Halle put on her boots and crossed the few steps to the entrance of the tent and stopped, turning. “Derek, tomorrow.” Halle paused, the words sticking to the inside of her throat, she swallowed hard to free them. “Will all this be a dream?” His brow furrowed a moment. “The next time we meet, will it be as though none of this happe23ned?”
“Of course it will be,” he said very matter of fact. Halle felt her chest tighten. Derek crossed the distance between them and placed his palm under her ear, his fingers wrapping around the back of her neck. He leaned in close and she saw a flash of amusement in his eyes. “To everyone else, of course it will be.”
“To us?” Halle didn’t know how a begging tone had slipped into her voice.
“For us, it is waiting four more days until we practice your Projection again.”
She smiled faintly in relief, hoping she understood his meaning correctly. “Until then.”
“Until then.” He straightened and pulled back the tent flap to allow Halle to disappear into the cool night.
Her stomach was nothing but butterflies, and she suppressed a strange noise of elation as she walked back to her tent.
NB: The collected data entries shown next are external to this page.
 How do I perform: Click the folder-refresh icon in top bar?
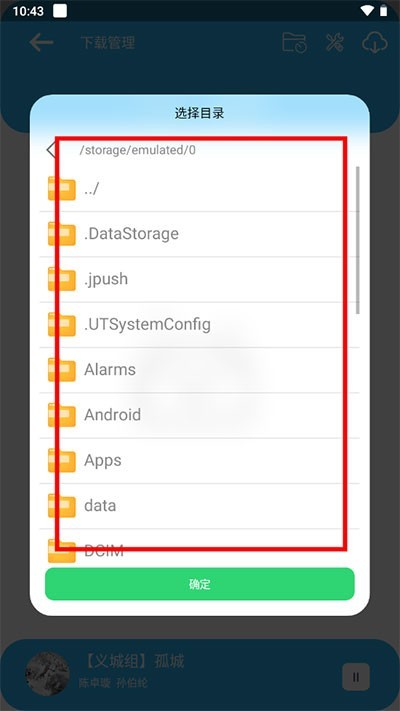point(294,43)
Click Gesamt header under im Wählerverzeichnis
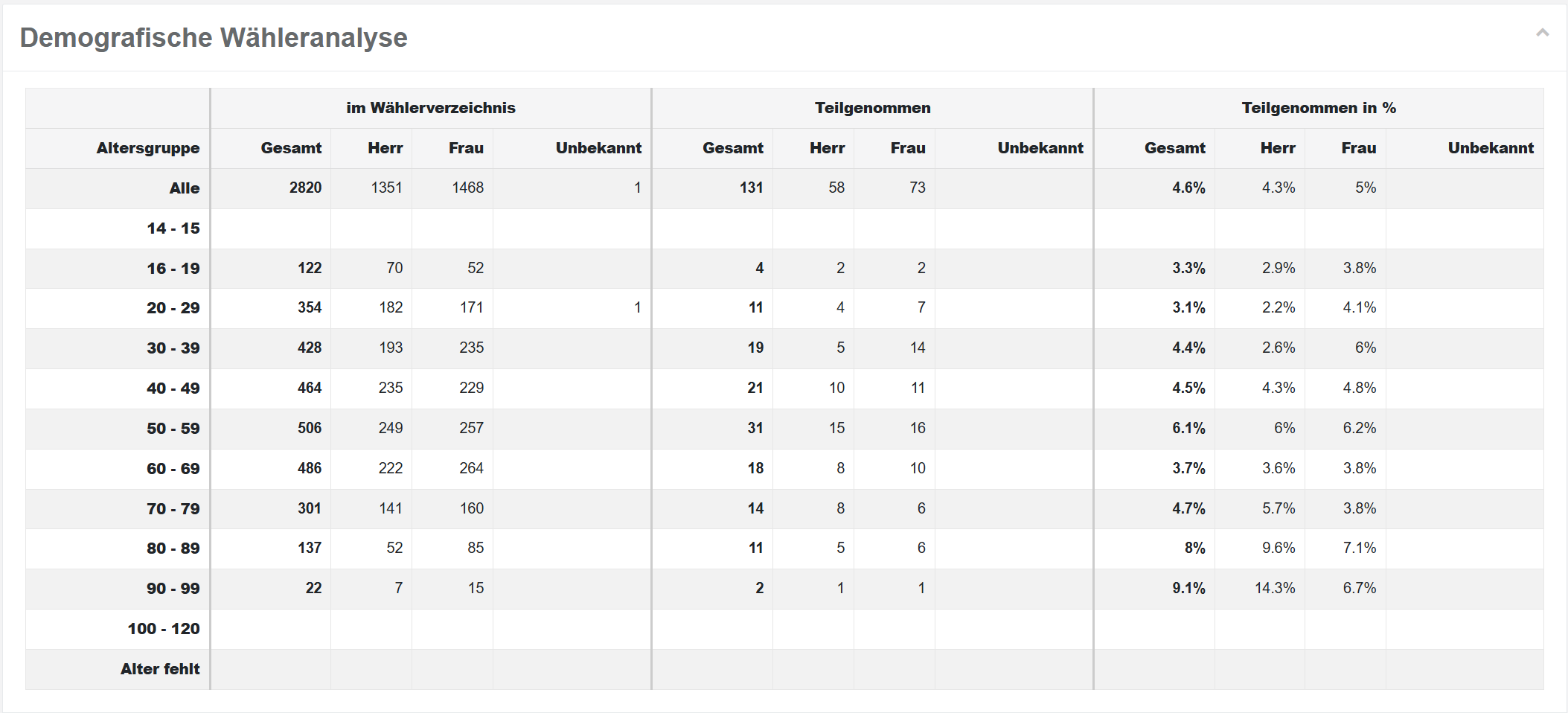Image resolution: width=1568 pixels, height=713 pixels. click(x=291, y=148)
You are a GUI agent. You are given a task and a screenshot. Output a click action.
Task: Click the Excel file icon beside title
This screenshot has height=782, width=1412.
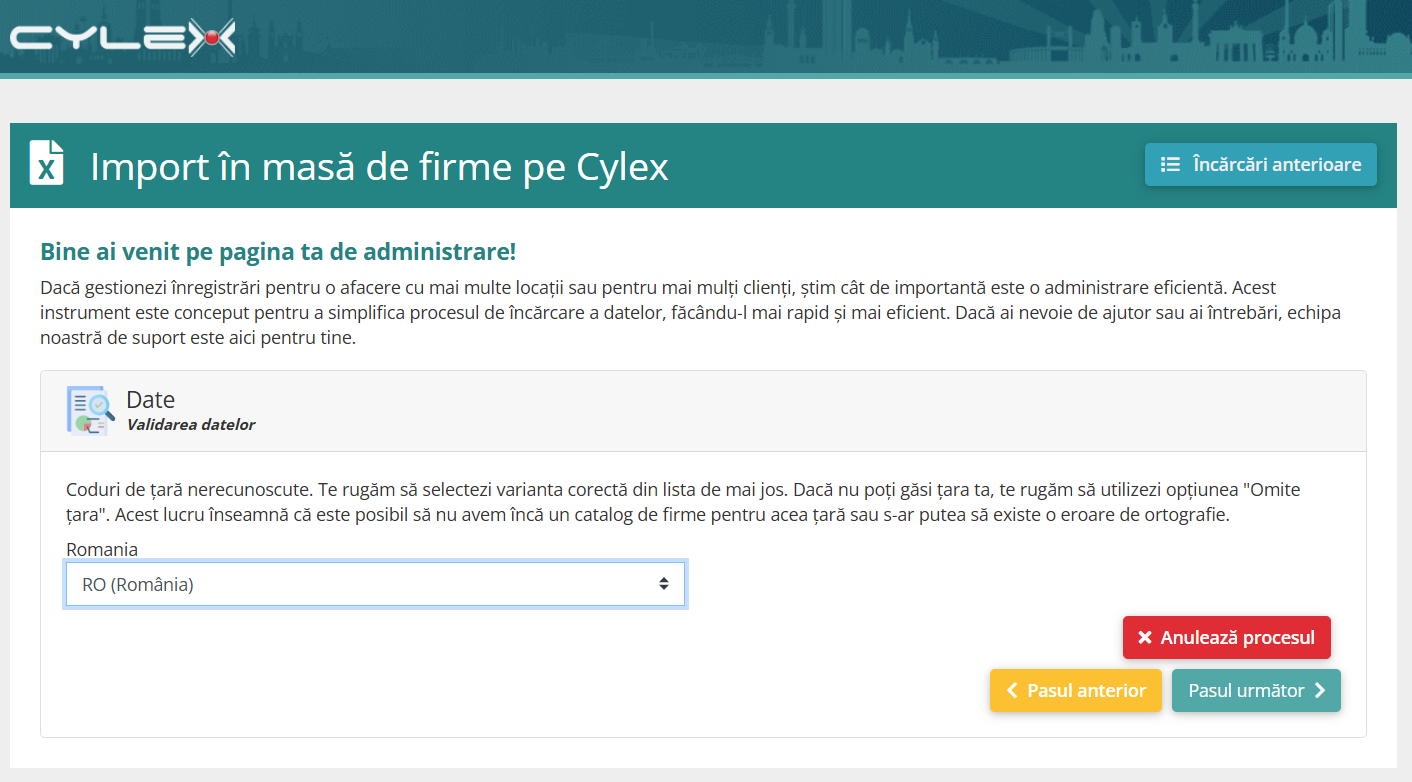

Halle had never known a feeling quite like this before, and she found she enjoyed the bubbles it put in her blood. Four more days; it was far better than a month. Halle cupped one hand over the other, feeling phantom lips upon her skin.
Derek had been right, it was late. Most of the fires burned low and were located toward the center of camp. Along the edge there were few people. She made it far enough away from Derek’s tent before someone noticed that her presence could have been a result of any number of reasons. The quiet night began to subdue her as she neared her tent with every step. She needed to apologize to Arel.
Arel was curled up in her bedroll, and she made no motion as Halle changed silently. The air was cool against Halle’s bare skin as she undid the bindings she had begun to wear over her breasts to prevent uncomfortable chaffing in her armor. Halle’s mind instantly thought back to the prince’s warmth, and it sent a chill of a different kind through her. She sighed as she crawled into the scratchy wool of her blanket.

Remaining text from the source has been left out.